November 21, 2007

CAIR Complains

They don't like being labeled an "unindicted co-conspirator" in a terrorism case.

And they have a Congressman in their pocket to fight for them.

The Council on American-Islamic Relations is seeking help from House Judiciary Committee Chairman John Conyers Jr. to pressure the Justice Department to change the group's status as a co-conspirator in a terrorism case.

CAIR officials recently met with Mr. Conyers, Michigan Democrat, and then wrote a letter asking him to lobby the new attorney general on behalf of the group, and to hold hearings.

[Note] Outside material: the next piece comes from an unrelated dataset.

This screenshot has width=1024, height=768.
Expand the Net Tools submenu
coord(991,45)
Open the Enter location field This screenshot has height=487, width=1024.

CAIR is among several hundred Muslim groups listed as unindicted co-conspirators in a recent federal terrorism trial in Dallas into activities by the Holy Land Foundation Inc., a group linked to funding the Palestinian Hamas terrorist group. The trial recently ended in a mistrial and prosecutors have said they plan to re-try the case.

Despite its uncertain outcome, the trial has produced a large amount of information and evidence identifying U.S. and foreign groups sympathetic to or direct supporters of international Islamist terrorists.

A 1991 internal memorandum from the radical Muslim Brotherhood identified 29 front groups, including the Islamic Society of North America (ISNA), that are part of a covert program by the Brotherhood in the United States to subvert American society.

I actually have to agree with the terrorist-huggers at CAIR. Identifying them as unindicted co-conspirators is wrong. I urge the Attorney General to take immediate action to indict CAIR and its top officials for their work on behalf of global terrorism -- and treason, because that is what their efforts amount to.

UPDATE: The guys at PowerLine note a potential problem here.

Is there anyone who thinks that bringing political pressure to bear on the United States Attorney's Office to influence its handling of the Holy Land Foundation case might be...improper?

Yeah -- wasn't one of the complaints of the Democrats that politics and the interests of politicians shouldn't be involved in decisions related to prosecutions and charges brought by the Justice Department. By the standards we heard during the last weeks of the Gonzales era at the Justice Department, isn't this effort not only improper, but a betrayal of the very nature of how that department is supposed to operate?